Arrays are delimited by a begin-token and an end-token. Array members are comma separated. Arrays can contain any JSON type, including a nested array or a nested associative array.

std::string input = "[42]";
json::reader reader(input);

assert(reader.symbol() == json::symbol::begin_array);

reader.next();

assert(reader.symbol() == json::symbol::integer);
assert(reader.value<int>() == 42);

reader.next();

assert(reader.symbol() == json::symbol::end_array);

Associative array

An associative array is called a JSON object, which as a first approximation can be thought of as a std::map in C++.

Writer

Writer is an incremental generator that outputs C++ data types in a JSON format. The output is generated piece by piece as C++ data types are inserted. The writer keeps track of the context and inserts the appropriate separators between values where needed.

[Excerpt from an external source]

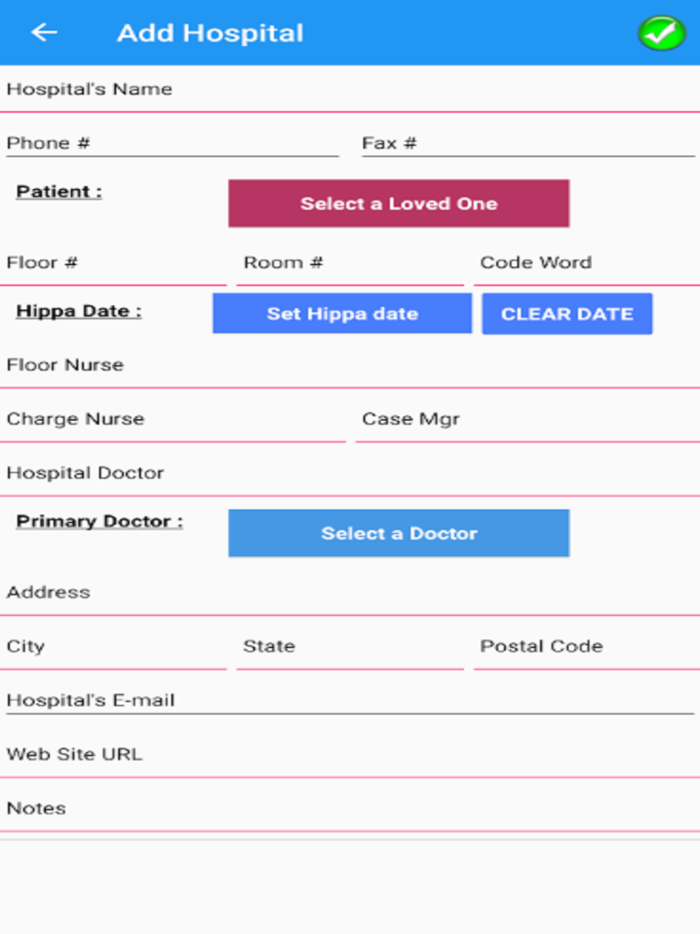The image size is (700, 934).
Task: Open the Select a Doctor picker
Action: [398, 533]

Table 1.6. Writer Accessors

Writer member function	Description
`size_type level()`	Returns the current level of nested containers.
`error_code error()`	Returns the current error code.
`size_type literal(const view_type&)`	Write a literal value directly into the JSON output without formatting it. Returns the number of characters written. Returns zero if an error occurred.
`size_type value<T>()`	Write a formatted tag into the JSON output. Returns the number of characters written. Returns zero if an error occurred.
`size_type value(T)`	Write a formatted value into the JSON output. Returns the number of characters written. Returns zero if an error occurred.

Values are properly formatted and written into the JSON output with writer::value(T). The parameter T can be a boolean, a number, or a string. Writing a nullable value or the opening and closing brackets of containers is done by passing special tags as the parameter to the parameter-less version writer::value<T>().

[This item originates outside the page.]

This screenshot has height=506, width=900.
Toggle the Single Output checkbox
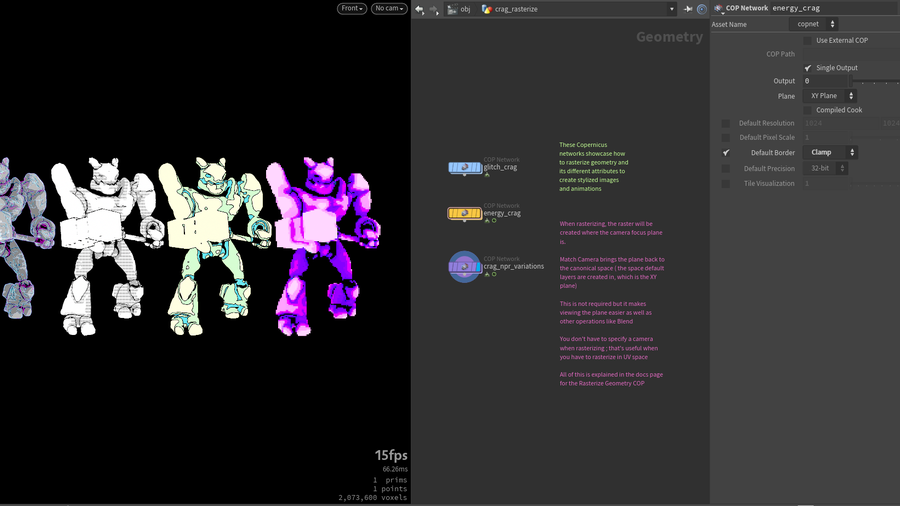808,68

Literal values can also be inserted unconverted into the JSON output with writer::literal(). These can be useful useful for adding whitespaces, but special care should be exerted to not violate the JSON format.

As writer has been designed for wire protocols, it does not insert whitespaces into the output^[7].

Note

The following examples assume that you have included the following header files:

#include <trial/protocol/buffer/ostream.hpp>
#include <trial/protocol/json/writer.hpp>

Boolean

Boolean values are output via writer::value(bool).

std::ostringstream result;
json::writer writer(result);

writer.value(true); // Write boolean value
assert(result.str() == "true");

Number

Numbers can either be integer values or floating-point values.

String

Strings are written by passing an std::string or a string literal to writer::value(T). All strings will be quoted in the JSON output, and special characters will be escaped. Strings must be UTF-8 encoded.

std::ostringstream result;
json::writer writer(result);

writer.value("alpha"); // Write string
assert(result.str() == "\"alpha\"");

Null

Nullable value are output with writer::value<token::null>().

std::ostringstream result;
json::writer writer(result);

writer.value<json::token::null>(); // Write nullable value
assert(result.str() == "null");

Array

An array is initiated by passing the json::begin_array tag to writer::value(T), and terminated by passing the json::end_array. These tags must be properly balanced, otherwise an error will be raised.

Value separators are automatically inserted between values.

std::ostringstream result;
json::writer writer(result);

writer.value(json::begin_array); // Write beginning of array
assert(result.str() == "[");

writer.value(42);
assert(result.str() == "[42"); // Write number

writer.value(43);
assert(result.str() == "[42,43"); // Write number

writer.value(json::end_array);
assert(result.str() == "[42,43]"); // Write ending of array

Associative array

Name separators are automatically inserted between the key and the value, and value separators are automatically inserted between key-value pairs.

^[6] The description of all token::code enumerator constants can be found in the reference documentation.

^[7] See example/json/pretty_printer for an example of how to produce an indented output.